(Collected data)
■ ■ ■ ■ ■ ■ ■
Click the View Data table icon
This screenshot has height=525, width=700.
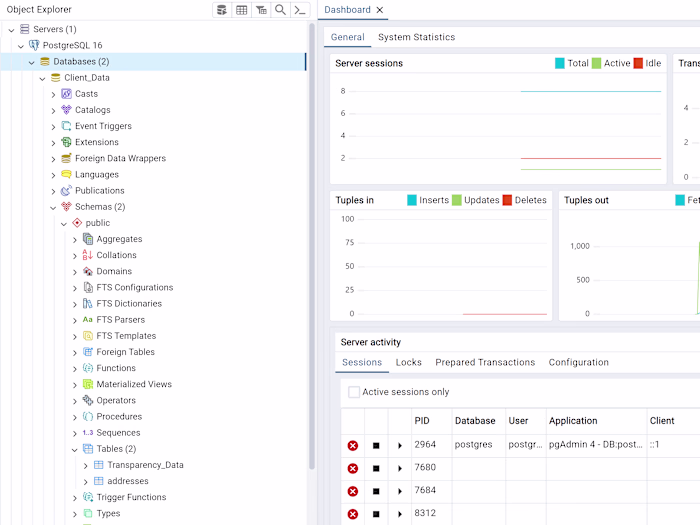point(241,10)
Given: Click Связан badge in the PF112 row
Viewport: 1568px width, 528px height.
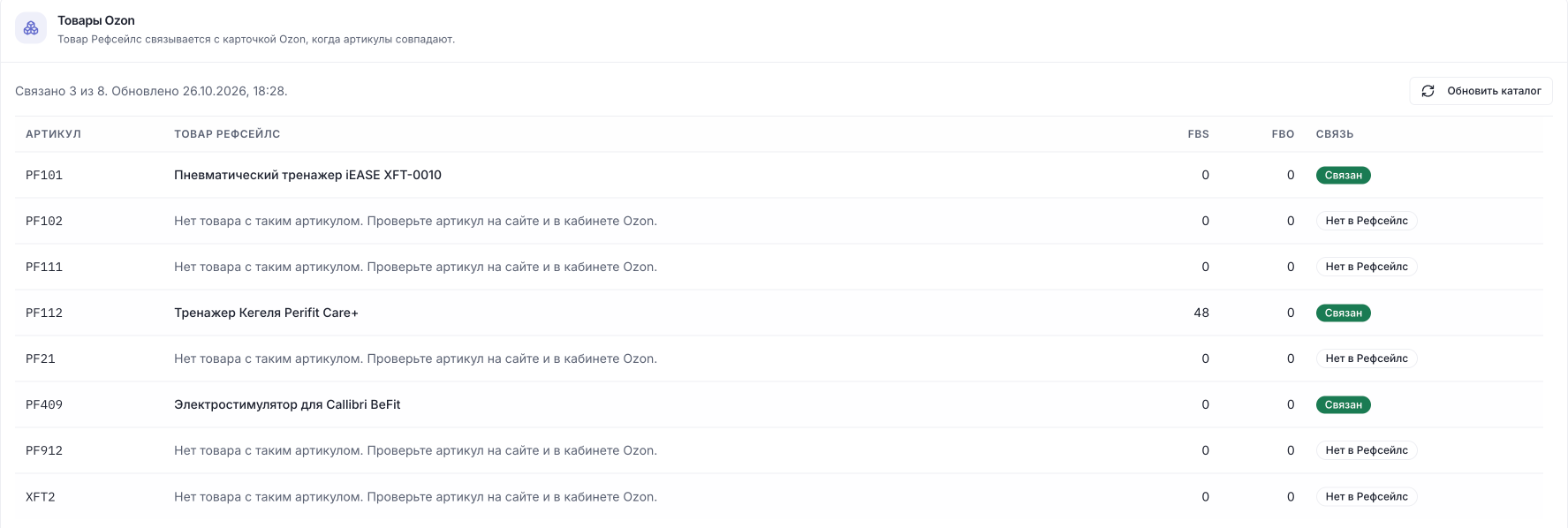Looking at the screenshot, I should click(x=1343, y=313).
■ ■ ■ ■ ■ ■ ■
THE PROBLEM:
In your copy, include every record word for word but no pictures.

PROBLEM SOLUTION:
Click the View Data table icon
This screenshot has height=525, width=700.
point(241,10)
Given: Click Связан badge in the PF112 row
Viewport: 1568px width, 528px height.
Looking at the screenshot, I should click(x=1343, y=313).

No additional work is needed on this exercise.